Articles – The Centre for Independent Studies

GameStop reveals anomalies

Zachary Lanigan

26 February 2021 | IDEAS@THECENTRE

Robinhood, the platform built upon democratising investment, has become an illustrative example of an intrinsic issue for the stock market: it is perceived to be a rigged game that talks big about supporting free markets but protects existing players.

In recent weeks, amateur investors aggregated on social media platform Reddit and created a powerhouse trading bloc that strongly competed with hedge funds in market-making around individual stocks.

Over the span of two weeks, that group pushed electronics and gaming merchandise retailer GameStock Corp from $19.95 to $347.51, triggering significant losses for many hedge funds who had effectively been ‘betting’ that the stock price will fall as the business continues to decline.

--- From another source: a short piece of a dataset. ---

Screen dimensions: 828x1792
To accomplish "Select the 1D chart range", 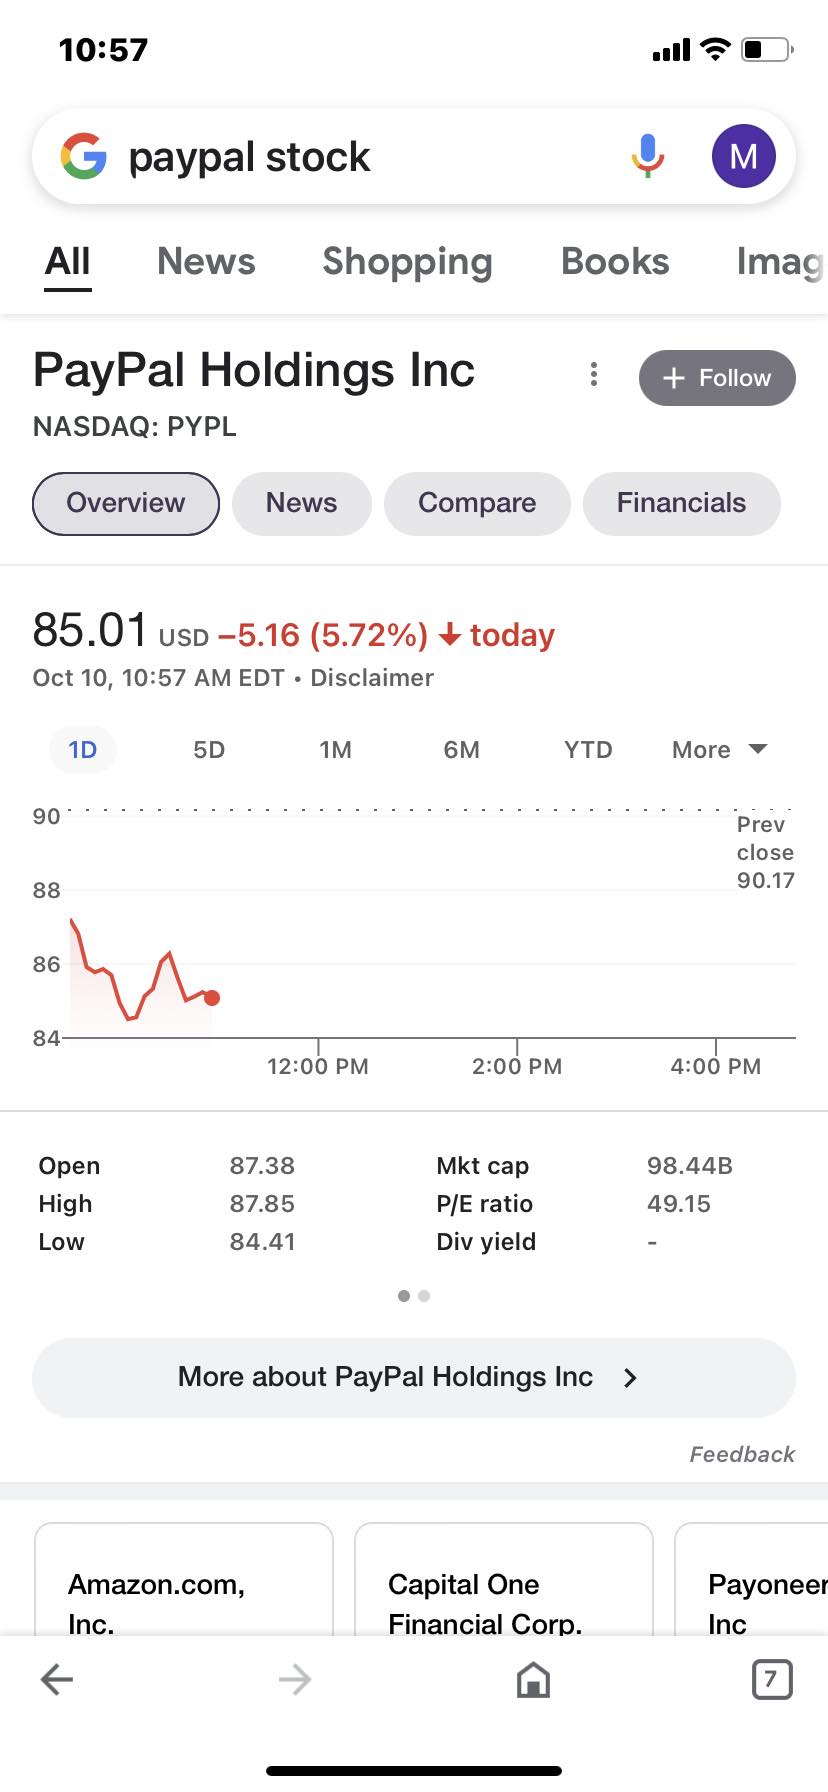I will click(83, 750).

In a seemingly hypocritical move for a financial services company with the articulated mission to “democratize finance for all”, Robinhood announced that they would be restricting trading on GME stock options.

They argued they had a requirement to “protect investors and the markets”, but in effect their decision protected hedge funds at the expense of the individual investor.

Leaving aside legitimate questions of market manipulation, critics might argue that the financial services industry appears to be hypocritical: they are all for free markets when insiders benefit, but suddenly want regulation when existing players are challenged.

Furthermore, this GameStop debacle is yet another example of social media’s ability to incite collective action in an unprecedented manner. The social media aspect is interesting… social news aggregation and discussion website Reddit was the vehicle of aggregation for Robinhood users.

Motives behind Robinhood’s decision to block retail investors from purchasing stock remains unclear and has driven speculation that they received pressure from hedge funds themselves. The decision is also perplexing as hedge funds were still able to trade stock freely as they saw fit.

Ultimately, this is an evolving situation with no clear solution. One solution is that the SEC acknowledges the Redditors as legitimate actors and regulates both them and the hedge funds equally.

Contrarily, you could go in the other direction and deregulate both the hedge funds and Redditors and let them continue what they are doing.

We’ll see what ramifications come from this social media movement of collective action. But it is necessary to acknowledge that this epitomises qualms around the divide between the influence of corporate privilege, and the rest of us.